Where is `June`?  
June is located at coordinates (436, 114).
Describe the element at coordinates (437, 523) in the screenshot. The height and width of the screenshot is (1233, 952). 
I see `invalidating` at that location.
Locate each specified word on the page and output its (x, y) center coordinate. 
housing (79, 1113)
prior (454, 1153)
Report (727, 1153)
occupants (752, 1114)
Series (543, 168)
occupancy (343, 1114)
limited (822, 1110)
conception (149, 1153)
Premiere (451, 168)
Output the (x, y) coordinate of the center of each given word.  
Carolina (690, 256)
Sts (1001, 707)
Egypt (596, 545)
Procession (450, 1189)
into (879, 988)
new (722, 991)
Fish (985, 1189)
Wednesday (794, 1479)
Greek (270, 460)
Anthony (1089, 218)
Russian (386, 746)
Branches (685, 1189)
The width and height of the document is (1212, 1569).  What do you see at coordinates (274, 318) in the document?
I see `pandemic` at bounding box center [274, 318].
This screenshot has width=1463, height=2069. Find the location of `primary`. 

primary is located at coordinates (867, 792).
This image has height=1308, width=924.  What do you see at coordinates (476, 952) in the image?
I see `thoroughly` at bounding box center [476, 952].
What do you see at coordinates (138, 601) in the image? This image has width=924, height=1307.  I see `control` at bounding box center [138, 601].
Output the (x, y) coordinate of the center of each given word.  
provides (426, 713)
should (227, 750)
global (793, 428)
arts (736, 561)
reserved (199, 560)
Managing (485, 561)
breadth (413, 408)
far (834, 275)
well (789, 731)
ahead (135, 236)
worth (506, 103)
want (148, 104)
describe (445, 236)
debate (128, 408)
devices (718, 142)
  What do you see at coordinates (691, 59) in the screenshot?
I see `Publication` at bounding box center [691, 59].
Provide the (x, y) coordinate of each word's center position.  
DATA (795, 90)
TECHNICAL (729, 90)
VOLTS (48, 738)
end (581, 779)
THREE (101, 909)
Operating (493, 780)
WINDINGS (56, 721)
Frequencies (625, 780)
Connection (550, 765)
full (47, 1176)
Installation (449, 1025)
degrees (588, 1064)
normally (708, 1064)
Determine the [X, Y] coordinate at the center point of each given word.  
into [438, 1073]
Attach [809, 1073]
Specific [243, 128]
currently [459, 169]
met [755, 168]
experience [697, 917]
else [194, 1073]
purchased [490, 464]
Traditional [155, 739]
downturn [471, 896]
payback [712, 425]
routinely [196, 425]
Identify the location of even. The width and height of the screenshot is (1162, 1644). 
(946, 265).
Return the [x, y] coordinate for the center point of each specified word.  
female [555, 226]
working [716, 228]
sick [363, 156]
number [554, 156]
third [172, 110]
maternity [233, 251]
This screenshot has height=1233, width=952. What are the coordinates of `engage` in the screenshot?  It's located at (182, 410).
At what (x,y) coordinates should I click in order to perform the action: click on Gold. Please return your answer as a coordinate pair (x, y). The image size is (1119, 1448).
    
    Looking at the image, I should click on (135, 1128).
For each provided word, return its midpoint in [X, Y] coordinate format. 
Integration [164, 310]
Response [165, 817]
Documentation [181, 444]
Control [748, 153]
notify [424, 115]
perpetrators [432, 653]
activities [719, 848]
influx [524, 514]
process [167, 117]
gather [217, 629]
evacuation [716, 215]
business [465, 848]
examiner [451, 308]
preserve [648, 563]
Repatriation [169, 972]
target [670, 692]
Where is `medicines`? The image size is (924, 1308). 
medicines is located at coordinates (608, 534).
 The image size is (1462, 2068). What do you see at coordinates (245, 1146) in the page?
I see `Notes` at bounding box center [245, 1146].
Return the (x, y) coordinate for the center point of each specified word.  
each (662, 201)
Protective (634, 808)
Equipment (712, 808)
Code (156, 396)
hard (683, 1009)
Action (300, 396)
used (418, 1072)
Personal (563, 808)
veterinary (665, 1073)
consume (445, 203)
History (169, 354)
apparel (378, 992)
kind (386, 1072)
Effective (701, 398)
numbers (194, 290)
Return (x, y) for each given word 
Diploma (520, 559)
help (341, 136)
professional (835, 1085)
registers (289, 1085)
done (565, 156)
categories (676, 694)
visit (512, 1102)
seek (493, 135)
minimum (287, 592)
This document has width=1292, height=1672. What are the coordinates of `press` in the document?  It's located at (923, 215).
════════════════════
> **TASK STATEMENT**:
Reproduce verbatim the lines of the records from the line with "reserved (199, 560)" up to and including the line with "routinely [196, 425]".

> **ANSWER FOR THE TASK**:
reserved (199, 560)
Managing (485, 561)
breadth (413, 408)
far (834, 275)
well (789, 731)
ahead (135, 236)
worth (506, 103)
want (148, 104)
describe (445, 236)
debate (128, 408)
devices (718, 142)
  What do you see at coordinates (691, 59) in the screenshot?
I see `Publication` at bounding box center [691, 59].
Provide the (x, y) coordinate of each word's center position.  
DATA (795, 90)
TECHNICAL (729, 90)
VOLTS (48, 738)
end (581, 779)
THREE (101, 909)
Operating (493, 780)
WINDINGS (56, 721)
Frequencies (625, 780)
Connection (550, 765)
full (47, 1176)
Installation (449, 1025)
degrees (588, 1064)
normally (708, 1064)
Determine the [X, Y] coordinate at the center point of each given word.  
into [438, 1073]
Attach [809, 1073]
Specific [243, 128]
currently [459, 169]
met [755, 168]
experience [697, 917]
else [194, 1073]
purchased [490, 464]
Traditional [155, 739]
downturn [471, 896]
payback [712, 425]
routinely [196, 425]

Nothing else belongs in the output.